I love it when creationists start off down the road of arguing that there is no such thing as reality to try to justify their belief in a magic creator of it.
It reveals the profound difficulty with joined-up thinking which probably explains their superstition in the first place.
Mike
I don’t argue for non-reality, but a reality that only makes sense on Biblical Christianity. And I’m not aware of any “profound difficulty” in holding a belief in God. I was hoping you could shed some light on how atheism reconciles the use of logic and reason in a universe that is only matter in motion. I think that’s where the profound difficulty lies.
Atheist Humanist
>I don’t argue for non-reality, but a reality that only makes sense on Biblical Christianity.<
Imagining you can and do create your own reality is normally referred to as ‘psychosis’.
Science is under no obligation to explain to you how your fantasy world works or why the one you’ve carefully constructed in your imagination is illogical. It’s enough to dismiss your claimed ability to construct reality as arrogance and/or insanity and to point out that your fantasy world is merely an infantile parody of the real one and which you’ve probably created because you found the real one too hard to deal with.
Mike
Just so I’m clear: Given that the majority of the world holds to some kind of theistic belief, your best explanation of this phenomenon is some sort of global pshycosis? Merely calling Christians or other religious people crazy is not a reasonable argument nor is it any way to rescue your own worldview from self-defeat. I’ll ask again. How do you account for your use of reason on atheism WITHOUT borrowing from the Biblical principal that a God who uses and values reason created us in His image to use it?
Atheist Humanist
Nice try at misrepresenting what I said. I wonder how many readers can work out why you needed to try that ploy.
As I clearly said, ‘psychosis’ is imagining that you can create your own reality. The clue was in the words “Imagining you can and do create your own reality is normally referred to as ‘psychosis'”.
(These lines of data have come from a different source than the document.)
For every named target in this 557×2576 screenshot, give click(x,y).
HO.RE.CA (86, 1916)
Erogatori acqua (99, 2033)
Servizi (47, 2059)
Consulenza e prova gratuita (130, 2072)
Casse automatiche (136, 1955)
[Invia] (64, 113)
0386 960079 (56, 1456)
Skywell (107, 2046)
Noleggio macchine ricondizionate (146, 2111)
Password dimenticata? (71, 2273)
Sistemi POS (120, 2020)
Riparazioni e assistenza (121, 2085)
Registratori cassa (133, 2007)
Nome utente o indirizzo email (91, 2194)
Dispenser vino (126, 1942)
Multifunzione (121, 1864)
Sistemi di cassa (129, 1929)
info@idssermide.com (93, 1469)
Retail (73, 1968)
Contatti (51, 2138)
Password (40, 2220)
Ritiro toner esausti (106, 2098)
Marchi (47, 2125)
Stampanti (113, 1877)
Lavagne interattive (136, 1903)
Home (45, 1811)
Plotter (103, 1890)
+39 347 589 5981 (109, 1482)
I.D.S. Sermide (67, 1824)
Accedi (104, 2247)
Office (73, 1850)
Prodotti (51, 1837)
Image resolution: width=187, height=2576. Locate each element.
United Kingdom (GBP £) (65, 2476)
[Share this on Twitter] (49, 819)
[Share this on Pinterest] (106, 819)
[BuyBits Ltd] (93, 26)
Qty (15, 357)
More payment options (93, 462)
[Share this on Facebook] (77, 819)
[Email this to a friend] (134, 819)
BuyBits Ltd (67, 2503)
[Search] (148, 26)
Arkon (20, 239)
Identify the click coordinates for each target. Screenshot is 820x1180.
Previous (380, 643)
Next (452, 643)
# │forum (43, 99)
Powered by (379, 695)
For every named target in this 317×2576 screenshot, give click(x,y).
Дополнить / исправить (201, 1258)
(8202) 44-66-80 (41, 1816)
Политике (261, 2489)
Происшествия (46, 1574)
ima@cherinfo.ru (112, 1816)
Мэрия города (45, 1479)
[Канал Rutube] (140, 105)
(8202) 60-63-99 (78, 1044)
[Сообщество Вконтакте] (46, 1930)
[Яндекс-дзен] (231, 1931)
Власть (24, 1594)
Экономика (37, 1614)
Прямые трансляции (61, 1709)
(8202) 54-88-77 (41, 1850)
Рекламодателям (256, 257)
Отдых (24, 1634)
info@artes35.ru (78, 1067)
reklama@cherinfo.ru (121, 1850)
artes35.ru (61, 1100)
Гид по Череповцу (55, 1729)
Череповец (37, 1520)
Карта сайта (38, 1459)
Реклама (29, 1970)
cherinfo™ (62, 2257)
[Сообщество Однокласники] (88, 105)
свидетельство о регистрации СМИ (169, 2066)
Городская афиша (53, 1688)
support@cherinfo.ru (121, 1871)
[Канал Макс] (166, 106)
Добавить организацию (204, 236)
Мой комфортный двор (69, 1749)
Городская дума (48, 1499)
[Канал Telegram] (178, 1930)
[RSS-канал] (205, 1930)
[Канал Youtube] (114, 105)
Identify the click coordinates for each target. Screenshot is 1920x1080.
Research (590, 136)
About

Apparently, the majority of the world once believe the world was flat. That didn’t make it flat. I hope that doesn’t shock you too much.
Mike
I haven’t created or imagined my own reality; that isn’t even relevant to my question. I asked how YOU account for YOUR ability to reason about YOUR OWN reality, the same world we both experience. Do you in fact know?
Atheist Humanist
Are you withdrawing your implicit claim that there is ‘a reality that only makes sense on Biblical Christianity’ or just hoping no one else has noticed you use it?
Mike
Nope. As I’ve made clear, the “reality that only makes sense on Biblical Christianity” is THIS reality—the same universe, the same assumed laws of logic and reason, the same moral considerations you and I and everyone else experience. The Bible provides a way to rationalize all of this. Your worldview does not, and so you live in self-contradiction, having no other recourse but reasoning as you have. Your evasiveness and self-deception affirms the truth of Romans 1:18-25, a description of those who have suppressed the knowledge of the God they once knew, trading the truth for a lie and worshiping the created thing instead of the Creator. My continuing in this discussion would be a fool’s errand. May you re-discover what you’ve apparently lost.